Conforme Azimi et al. (2014), a PCL tem sido aplicada frequentemente em próteses, fios de sutura e sistemas de liberação controlada de fármacos. O interesse se dá principalmente pelos seguintes motivos: aprovado pelo “Food and Drug Administration – FDA”, biodegradabilidade, compatibilidade com outros polímeros, boa processabilidade para variadas estruturas, fácil processamento no estado de fusão, pois apresenta boa estabilidade térmica, é relativamente de baixo custo. A Figura 2.3 mostra a estrutura química da PCL.

Figura 2-3. Estrutura química da poli (caprolactona) (PCL).

2.3 Surfactante

A palavra surfactante é proveniente do termo “surface active agent”, que significa agente de atividade superficial. Os surfactantes são compostos orgânicos, caracterizados por moléculas anfifílicas, conhecidos também como tensoativos. O termo anfifílico vem da palavra grega amphi, que significa “dois lados” ou “de dois tipos”, e do grego philos, que significa “amizade”, “afinidade”, “atração”. Na concepção físico-química, os surfactantes apresentam diferentes polaridades em suas extremidades, a parte polar tem afinidade com substâncias hidrofílicas (“cabeça”) e a apolar apresenta afinidade com substâncias hidrofóbicas (“cauda”) (BOUVRAIS, 2011; ROSEN & KUNJAPPU, 2012). Na Figura 2.4 está apresentada a estrutura molecular de um surfactante.

15

Figura 2-4. Ilustração esquemática de um surfactante.

Fonte: Adaptado de (HOLMBERG et al., 2002).

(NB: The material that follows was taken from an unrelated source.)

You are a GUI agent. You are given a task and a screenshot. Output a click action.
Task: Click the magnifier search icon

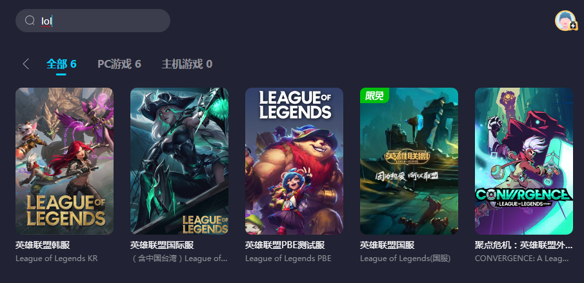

Em uma solução polímero/surfactante, geralmente é observada a auto associação cooperativa entre eles, em outras palavras, é observada a formação de uma agregação acima de uma determinada concentração, denominada concentração de agregação crítica (CAC). Esta, geralmente possui um valor menor de concentração da substância em relação à concentração micelar crítica (CMC) (LIN et al., 2004). Esta última concentração é bastante utilizada em sistemas como emulsão e microemulsão, onde é definida como a concentração mínima para que ocorra a formação de micelas em um sistema líquido hidrofóbico/hidrofílico (MISHRA et al., 2009).

Com relação às soluções poliméricas, os surfactantes agem fundamentalmente na interação entre solvente/polímero e polímero/polímero via interações eletrostáticas e/ou hidrofóbica, por meio de ligações de hidrogênio (HU et al., 2015).

Surfactantes são moléculas que apresentam propriedades capazes de alterar a tensão superficial, condutividade elétrica, dependendo do tipo de surfactante, e a viscosidade da solução (HU et al., 2015). Outro papel importante na utilização de surfactantes é a capacidade da modificação superficial que as moléculas causam nos materiais (MYERS, 2005; ROSEN & KUNJAPPU, 2012; HU et al., 2015).

A estrutura dos surfactantes é representada por R-X, onde R são as cadeias de hidrocarbonetos, geralmente são cadeias lineares e variam de 8 – 18 átomos, X é o grupo polar da molécula. A classificação dos surfactantes está associada com o tipo de carga iônica presente na estrutura hidrofílica da molécula (grupo polar) ou a ausência destas cargas. Os surfactantes catiônicos apresentam cargas positivas na sua estrutura polar, os aniônicos apresentam cargas

16

negativas, enquanto que os não-iônicos não apresentam cargas. Existem também os surfactantes anfóteros que apresentam em sua estrutura hidrofílica, tanto cargas positivas como cargas negativas (MYERS, 2005; ROSEN & KUNJAPPU, 2012).